Thursday, May 1, 2008

Same cloth, different pattern

After a reasonable presentation before the Detroit NAACP annual program Sunday night, surprisingly televised by CNN, Rev. Jeremiah Wright turned the page on pragmatism and poise the next morning, when he wrote a new chapter in his national profile through a presentation that included dramatic posturing and cockiness on Monday morning at the National Press Club in Washington, D.C.

Defending and defining himself in light of the media-crazed defamation he has endured?
Injured and insulted by Sen. Obama's earlier denouncement of 30-second sound bytes from his sermons?
A Hillary supporter in sheep's clothing?
An opportunist?

Whatever his motivations, Rev. Wright (on Monday, 4/28) may have done what Obama has not ably done, even in his second denouncement on Tuesday, and that is draw an obvious distinction between himself and Rev. Wright.

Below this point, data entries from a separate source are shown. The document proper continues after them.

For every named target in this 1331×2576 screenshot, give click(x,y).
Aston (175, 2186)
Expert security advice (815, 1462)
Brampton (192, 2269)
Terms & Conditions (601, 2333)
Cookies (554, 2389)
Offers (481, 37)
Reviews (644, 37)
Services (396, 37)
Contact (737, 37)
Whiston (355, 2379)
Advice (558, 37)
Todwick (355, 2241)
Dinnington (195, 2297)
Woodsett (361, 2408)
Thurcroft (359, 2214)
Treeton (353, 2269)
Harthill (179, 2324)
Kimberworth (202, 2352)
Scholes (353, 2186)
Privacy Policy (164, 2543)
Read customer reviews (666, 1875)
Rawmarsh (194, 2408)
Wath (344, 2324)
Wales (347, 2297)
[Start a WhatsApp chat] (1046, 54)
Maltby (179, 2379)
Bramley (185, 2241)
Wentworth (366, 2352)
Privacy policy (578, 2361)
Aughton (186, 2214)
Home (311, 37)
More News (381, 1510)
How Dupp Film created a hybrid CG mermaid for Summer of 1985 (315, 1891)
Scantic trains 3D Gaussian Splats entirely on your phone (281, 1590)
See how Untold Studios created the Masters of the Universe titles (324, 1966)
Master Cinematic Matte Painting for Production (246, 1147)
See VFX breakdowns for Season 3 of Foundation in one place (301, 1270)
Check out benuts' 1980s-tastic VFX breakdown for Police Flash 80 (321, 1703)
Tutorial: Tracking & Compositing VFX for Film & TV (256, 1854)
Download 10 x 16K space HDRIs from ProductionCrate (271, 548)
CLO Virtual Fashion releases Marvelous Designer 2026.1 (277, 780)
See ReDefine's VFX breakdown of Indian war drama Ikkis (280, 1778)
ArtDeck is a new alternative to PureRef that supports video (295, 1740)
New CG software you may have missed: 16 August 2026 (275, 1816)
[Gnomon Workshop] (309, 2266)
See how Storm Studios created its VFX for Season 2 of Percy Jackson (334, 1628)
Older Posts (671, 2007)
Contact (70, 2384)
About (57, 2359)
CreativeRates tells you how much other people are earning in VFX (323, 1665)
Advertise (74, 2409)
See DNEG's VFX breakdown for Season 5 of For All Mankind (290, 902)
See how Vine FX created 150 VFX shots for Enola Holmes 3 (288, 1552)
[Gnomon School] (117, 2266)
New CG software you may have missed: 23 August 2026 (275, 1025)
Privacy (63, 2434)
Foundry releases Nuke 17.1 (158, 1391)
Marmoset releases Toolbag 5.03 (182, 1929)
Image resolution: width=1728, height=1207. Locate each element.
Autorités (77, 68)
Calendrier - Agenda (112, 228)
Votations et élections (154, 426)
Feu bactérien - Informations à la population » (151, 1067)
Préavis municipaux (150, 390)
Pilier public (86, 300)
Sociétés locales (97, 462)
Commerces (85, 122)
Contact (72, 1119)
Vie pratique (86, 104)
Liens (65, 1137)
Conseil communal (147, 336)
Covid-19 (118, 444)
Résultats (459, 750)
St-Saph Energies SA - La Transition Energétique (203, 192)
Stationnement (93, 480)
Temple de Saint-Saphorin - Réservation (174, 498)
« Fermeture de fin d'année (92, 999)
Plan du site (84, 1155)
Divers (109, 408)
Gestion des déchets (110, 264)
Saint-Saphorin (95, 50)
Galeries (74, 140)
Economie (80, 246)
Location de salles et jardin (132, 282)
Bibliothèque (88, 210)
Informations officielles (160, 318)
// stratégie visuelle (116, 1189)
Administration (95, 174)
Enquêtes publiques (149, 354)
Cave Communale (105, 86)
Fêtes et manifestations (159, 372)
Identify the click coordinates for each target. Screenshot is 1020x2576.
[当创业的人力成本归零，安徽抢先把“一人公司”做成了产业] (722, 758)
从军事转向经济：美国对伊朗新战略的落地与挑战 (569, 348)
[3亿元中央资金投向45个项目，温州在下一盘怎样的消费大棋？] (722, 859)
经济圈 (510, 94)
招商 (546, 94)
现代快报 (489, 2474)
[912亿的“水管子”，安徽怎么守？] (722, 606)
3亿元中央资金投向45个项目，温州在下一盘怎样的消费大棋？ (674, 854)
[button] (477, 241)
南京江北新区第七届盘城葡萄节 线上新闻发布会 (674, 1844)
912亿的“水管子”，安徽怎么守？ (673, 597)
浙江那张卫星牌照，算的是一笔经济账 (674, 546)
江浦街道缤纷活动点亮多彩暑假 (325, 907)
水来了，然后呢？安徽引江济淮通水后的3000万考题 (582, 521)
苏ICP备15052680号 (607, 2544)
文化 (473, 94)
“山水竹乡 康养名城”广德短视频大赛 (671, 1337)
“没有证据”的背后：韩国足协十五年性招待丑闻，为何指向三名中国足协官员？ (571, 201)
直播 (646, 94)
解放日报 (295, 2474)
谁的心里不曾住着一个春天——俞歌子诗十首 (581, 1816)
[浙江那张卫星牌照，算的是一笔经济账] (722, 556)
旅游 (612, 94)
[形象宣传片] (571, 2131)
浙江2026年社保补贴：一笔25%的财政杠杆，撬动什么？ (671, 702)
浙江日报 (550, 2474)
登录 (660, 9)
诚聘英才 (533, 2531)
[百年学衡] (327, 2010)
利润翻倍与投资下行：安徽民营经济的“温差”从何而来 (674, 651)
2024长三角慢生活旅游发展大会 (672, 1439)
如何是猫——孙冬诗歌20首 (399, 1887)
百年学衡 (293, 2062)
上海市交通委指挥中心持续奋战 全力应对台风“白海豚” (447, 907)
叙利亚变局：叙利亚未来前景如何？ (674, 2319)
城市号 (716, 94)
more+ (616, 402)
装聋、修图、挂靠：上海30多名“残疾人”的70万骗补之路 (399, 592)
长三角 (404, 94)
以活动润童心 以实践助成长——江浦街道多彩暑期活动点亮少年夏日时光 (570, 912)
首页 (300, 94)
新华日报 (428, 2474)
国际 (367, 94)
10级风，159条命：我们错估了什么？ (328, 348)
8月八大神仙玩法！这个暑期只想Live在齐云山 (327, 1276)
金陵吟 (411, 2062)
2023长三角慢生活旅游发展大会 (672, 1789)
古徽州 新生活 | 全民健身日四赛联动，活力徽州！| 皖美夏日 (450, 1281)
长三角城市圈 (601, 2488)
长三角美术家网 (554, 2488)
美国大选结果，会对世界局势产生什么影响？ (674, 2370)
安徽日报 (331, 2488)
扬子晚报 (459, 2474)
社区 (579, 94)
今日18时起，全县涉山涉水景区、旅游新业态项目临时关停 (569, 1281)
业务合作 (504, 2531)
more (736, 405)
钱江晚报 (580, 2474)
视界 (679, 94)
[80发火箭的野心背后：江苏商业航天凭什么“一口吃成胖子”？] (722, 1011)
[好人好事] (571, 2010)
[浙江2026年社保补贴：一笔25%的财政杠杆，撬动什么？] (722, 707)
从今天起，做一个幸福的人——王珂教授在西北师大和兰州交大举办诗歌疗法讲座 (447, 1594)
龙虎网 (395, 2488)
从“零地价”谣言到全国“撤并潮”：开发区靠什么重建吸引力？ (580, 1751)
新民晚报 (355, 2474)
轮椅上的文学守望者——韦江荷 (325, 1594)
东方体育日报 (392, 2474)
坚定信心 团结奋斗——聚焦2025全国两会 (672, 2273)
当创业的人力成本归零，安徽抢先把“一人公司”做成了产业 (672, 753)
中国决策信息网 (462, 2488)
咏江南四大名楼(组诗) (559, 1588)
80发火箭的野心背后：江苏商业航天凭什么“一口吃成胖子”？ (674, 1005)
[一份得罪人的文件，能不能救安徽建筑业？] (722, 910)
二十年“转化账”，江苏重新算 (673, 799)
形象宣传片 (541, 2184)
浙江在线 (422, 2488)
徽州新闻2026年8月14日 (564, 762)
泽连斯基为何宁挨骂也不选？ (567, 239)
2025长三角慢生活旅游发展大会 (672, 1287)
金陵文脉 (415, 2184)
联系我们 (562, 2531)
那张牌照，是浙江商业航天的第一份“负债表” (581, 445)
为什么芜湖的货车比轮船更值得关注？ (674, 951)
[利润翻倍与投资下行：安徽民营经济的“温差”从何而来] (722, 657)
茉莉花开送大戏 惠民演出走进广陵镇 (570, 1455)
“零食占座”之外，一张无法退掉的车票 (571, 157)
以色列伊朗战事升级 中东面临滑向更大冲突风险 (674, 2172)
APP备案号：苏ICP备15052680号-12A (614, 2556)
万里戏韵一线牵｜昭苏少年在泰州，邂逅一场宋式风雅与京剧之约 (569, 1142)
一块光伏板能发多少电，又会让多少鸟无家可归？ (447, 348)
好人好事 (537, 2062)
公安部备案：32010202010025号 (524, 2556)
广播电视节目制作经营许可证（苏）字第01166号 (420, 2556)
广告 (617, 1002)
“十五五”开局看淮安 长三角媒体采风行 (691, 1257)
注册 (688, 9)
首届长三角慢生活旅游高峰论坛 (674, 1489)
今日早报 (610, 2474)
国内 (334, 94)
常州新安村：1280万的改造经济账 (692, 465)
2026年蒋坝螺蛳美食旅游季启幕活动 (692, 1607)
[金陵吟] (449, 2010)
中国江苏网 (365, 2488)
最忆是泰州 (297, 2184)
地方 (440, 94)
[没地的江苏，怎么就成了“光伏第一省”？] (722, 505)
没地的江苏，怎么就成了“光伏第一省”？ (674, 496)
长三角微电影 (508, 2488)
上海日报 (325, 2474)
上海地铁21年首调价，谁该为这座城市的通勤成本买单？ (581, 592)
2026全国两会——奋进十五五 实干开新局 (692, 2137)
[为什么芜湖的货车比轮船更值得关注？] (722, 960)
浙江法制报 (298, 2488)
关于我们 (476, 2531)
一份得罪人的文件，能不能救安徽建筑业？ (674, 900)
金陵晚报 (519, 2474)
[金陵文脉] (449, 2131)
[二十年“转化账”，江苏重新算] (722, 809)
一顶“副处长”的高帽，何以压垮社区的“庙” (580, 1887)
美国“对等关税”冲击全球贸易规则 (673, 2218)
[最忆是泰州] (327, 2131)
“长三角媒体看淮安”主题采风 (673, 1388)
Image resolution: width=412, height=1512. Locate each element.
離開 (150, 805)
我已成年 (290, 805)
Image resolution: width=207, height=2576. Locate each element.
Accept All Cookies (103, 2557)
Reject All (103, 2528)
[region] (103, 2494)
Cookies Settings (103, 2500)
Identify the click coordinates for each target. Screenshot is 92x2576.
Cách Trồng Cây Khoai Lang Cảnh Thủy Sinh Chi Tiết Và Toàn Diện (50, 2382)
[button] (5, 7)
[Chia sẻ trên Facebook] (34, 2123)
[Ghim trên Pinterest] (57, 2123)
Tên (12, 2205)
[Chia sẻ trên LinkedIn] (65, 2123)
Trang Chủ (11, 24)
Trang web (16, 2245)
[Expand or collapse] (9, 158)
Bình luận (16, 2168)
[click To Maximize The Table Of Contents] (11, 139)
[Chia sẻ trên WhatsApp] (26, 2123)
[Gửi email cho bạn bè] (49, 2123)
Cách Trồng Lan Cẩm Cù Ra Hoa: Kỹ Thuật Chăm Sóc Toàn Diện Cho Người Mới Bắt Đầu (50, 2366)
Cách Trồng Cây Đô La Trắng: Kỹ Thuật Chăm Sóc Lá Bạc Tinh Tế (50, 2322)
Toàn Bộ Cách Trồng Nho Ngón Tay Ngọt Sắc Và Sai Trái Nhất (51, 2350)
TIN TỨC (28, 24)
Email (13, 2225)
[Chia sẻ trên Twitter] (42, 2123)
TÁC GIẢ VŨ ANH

Whether one supports Obama or not, it is hard to swallow that the hopeful, high-minded and uplifting Obama is overly influenced intellectually or philosophically by Rev. Wright. Sen. Obama and Rev. Wright share a Christian heritage, cultural and gender profiles, geographic domicile. Obama may be inspired by Rev. Wright's sermons on Jesus, but give Jesus the praise for that. He may also be strengthened by the African cultural framework in which Rev. Wright expounds on the Judeo-Christian heritage.

However, for the purposes of the American electorate deciding how much of its votes for Obama are also votes for the Chicago minister, Rev. Wright has done the most effective job of demonstrating that, though threads of their lives run within the same cloth, he and Sen. Obama are not cut in the same pattern.